[Start]

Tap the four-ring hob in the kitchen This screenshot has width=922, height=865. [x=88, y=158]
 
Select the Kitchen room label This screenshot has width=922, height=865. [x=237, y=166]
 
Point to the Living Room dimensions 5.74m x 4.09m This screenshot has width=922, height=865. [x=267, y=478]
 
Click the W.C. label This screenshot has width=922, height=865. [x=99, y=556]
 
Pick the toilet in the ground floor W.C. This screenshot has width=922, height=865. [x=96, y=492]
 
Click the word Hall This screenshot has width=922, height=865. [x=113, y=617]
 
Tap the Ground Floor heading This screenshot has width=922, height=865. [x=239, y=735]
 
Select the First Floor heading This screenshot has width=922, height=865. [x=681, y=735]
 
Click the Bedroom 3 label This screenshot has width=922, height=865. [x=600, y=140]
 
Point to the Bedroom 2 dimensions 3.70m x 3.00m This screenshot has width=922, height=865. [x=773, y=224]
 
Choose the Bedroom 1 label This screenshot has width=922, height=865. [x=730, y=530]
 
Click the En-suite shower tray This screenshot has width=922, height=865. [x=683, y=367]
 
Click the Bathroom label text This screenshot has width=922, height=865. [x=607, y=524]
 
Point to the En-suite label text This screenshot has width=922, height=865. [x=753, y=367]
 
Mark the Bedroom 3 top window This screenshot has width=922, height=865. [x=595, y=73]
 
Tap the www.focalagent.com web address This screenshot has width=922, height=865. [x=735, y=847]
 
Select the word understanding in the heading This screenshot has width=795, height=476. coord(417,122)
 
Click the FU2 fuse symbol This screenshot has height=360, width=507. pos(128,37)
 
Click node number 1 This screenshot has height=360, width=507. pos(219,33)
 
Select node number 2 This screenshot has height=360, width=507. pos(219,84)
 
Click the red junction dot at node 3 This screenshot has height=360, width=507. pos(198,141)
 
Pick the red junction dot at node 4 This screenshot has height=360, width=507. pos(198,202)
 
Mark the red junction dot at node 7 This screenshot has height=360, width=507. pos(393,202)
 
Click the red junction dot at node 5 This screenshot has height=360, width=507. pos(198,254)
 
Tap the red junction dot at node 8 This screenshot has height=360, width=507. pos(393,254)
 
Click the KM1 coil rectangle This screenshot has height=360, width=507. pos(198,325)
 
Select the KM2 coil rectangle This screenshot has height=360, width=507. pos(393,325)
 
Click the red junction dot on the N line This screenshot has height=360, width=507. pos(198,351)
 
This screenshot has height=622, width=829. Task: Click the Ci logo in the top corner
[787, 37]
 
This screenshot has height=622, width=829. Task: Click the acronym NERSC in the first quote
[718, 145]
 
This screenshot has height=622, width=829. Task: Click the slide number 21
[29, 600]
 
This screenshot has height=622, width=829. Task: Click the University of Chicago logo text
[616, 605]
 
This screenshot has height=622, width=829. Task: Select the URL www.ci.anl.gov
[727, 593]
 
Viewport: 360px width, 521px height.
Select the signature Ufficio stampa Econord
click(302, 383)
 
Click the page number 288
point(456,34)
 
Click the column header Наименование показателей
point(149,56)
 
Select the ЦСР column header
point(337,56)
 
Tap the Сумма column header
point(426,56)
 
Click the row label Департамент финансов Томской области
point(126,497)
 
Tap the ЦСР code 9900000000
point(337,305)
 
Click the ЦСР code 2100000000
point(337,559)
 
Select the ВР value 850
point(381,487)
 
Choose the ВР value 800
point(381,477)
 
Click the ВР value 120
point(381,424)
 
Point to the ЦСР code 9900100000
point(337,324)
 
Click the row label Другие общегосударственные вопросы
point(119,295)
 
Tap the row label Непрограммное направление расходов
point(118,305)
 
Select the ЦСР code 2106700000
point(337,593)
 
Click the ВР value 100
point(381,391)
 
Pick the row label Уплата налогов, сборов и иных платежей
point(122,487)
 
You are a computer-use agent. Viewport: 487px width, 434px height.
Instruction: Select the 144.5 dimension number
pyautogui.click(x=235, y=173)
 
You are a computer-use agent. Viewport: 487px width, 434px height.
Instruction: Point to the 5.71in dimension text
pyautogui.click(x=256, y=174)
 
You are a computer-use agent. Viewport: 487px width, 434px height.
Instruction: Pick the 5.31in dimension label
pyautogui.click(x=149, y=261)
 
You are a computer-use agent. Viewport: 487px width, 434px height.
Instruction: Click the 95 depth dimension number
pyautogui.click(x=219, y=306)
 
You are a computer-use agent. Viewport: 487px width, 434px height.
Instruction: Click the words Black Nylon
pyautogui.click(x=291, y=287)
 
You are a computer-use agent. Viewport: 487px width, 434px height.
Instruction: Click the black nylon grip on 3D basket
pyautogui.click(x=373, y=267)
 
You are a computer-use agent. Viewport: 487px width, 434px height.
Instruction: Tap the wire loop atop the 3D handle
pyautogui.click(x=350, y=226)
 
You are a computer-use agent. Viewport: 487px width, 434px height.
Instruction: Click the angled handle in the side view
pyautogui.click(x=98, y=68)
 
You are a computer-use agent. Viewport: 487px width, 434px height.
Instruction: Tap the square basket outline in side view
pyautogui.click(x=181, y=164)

[End]

### GOAL
Starting at the line containing "Choose the Bedroom" and ending with the line containing "Click node number", rewrite those lines of the material with "Press" substituted for "Click" and leave everything else unchanged.

### FULL SOLUTION
Choose the Bedroom 1 label This screenshot has width=922, height=865. [x=730, y=530]
 
Press the En-suite shower tray This screenshot has width=922, height=865. [x=683, y=367]
 
Press the Bathroom label text This screenshot has width=922, height=865. [x=607, y=524]
 
Point to the En-suite label text This screenshot has width=922, height=865. [x=753, y=367]
 
Mark the Bedroom 3 top window This screenshot has width=922, height=865. [x=595, y=73]
 
Tap the www.focalagent.com web address This screenshot has width=922, height=865. [x=735, y=847]
 
Select the word understanding in the heading This screenshot has width=795, height=476. coord(417,122)
 
Press the FU2 fuse symbol This screenshot has height=360, width=507. pos(128,37)
 
Press node number 1 This screenshot has height=360, width=507. pos(219,33)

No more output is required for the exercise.